*Passage for review*
--------------------
Live Rocket-Propelled Grenade Removed from Marine's Leg

It was a medevac mission like few others that required heroic choices from all involved.

On January 12, Marine Lance Corporal Winder Perez was wounded in a Taliban attack in southern Afghanistan. The live explosive and a foot-long remnant  from a rocket propelled grenade (RPG) remained lodged in his leg.

A crew of four New Mexico National Guardsmen agreed to take on the risky assignment of flying him by medevac helicopter to get medical care.

"Each of us on the aircraft had to agree to take the patient on," Spc. Mark Edens told ABC News affiliate KOAT-TV in Albuquerque, New Mexico.

"There was quite a bit of alarm among the crew at the time, as you can imagine," Capt. Kevin Doo told KOAT.  "If the RPG exploded, you know Spc. Edens and Sgt. Hardesty are working on the patient directly over him, shrapnel alone would have been devastating. And about 18 inches behind where the patient is lying is over 300 gallons of jet aviation fuel, and it would have been catastrophic."

When Perez arrived at the field hospital 65 miles away,  he was not brought inside.  Instead Navy Lt. Cmdr. James Gennari and Army Staff Sergeant Ben Summerfield, an explosives expert, stood by his gurney and undertook the risky move of removing the foot-long section of the RPG from his leg.  Wearing full combat gear and a flak jacket, Summerfield literally yanked the RPG from his leg, so that medical teams could treat his injuries.

You can see video of their successful efforts to remove the RPG on this link.

Perez continues to recover from his wounds at Walter Reed National Military Medical Center  in Bethesda, Maryland.
--------------------
*Dataset entries*
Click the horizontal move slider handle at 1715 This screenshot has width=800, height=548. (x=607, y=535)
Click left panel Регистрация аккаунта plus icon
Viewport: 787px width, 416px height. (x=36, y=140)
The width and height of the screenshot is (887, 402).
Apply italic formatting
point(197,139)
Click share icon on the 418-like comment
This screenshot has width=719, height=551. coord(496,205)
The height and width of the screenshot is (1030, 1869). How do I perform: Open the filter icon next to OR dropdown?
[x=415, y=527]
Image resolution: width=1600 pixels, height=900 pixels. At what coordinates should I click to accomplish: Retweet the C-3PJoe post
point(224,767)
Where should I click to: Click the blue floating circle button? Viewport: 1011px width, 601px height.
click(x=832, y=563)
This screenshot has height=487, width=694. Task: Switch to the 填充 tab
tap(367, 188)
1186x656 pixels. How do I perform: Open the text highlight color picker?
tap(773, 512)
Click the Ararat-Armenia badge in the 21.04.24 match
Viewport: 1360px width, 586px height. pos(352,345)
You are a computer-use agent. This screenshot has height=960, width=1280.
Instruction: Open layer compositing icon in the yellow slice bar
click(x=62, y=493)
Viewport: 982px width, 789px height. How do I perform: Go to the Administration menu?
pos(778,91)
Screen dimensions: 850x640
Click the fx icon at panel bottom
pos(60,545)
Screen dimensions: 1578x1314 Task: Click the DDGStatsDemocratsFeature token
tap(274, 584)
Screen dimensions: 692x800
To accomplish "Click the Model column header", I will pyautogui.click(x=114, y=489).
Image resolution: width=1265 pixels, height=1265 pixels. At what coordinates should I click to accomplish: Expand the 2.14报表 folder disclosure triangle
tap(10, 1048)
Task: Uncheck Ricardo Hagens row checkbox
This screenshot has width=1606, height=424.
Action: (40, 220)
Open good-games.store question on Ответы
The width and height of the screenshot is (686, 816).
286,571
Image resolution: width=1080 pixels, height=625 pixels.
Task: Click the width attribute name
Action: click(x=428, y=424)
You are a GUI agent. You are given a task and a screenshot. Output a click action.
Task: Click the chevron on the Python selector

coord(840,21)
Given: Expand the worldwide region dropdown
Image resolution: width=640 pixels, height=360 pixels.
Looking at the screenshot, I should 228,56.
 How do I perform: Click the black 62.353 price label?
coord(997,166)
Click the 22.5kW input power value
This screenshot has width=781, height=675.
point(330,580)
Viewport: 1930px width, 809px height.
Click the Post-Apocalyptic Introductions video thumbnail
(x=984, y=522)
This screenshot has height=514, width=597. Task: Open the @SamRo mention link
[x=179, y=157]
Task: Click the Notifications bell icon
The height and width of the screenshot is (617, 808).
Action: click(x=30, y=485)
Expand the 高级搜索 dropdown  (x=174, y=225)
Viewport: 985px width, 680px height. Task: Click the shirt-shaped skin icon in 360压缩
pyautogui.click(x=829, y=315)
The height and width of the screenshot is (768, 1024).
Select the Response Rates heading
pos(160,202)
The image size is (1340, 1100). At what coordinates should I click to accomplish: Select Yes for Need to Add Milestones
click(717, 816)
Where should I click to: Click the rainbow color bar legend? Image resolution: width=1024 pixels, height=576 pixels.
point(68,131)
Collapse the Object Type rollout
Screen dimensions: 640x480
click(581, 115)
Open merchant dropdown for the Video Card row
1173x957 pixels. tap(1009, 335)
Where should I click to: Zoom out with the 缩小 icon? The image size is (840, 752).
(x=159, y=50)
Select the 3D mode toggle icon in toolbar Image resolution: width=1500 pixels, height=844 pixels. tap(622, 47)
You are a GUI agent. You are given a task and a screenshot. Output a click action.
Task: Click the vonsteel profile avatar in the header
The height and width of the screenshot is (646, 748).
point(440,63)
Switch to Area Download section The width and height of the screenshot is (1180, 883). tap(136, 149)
--------------------
Retype the passage from the article on the grenade removal, starting with "It was a medevac" and going on through "get medical care.", with every word and punctuation mark unchanged.

*Answer box*
It was a medevac mission like few others that required heroic choices from all involved.

On January 12, Marine Lance Corporal Winder Perez was wounded in a Taliban attack in southern Afghanistan. The live explosive and a foot-long remnant  from a rocket propelled grenade (RPG) remained lodged in his leg.

A crew of four New Mexico National Guardsmen agreed to take on the risky assignment of flying him by medevac helicopter to get medical care.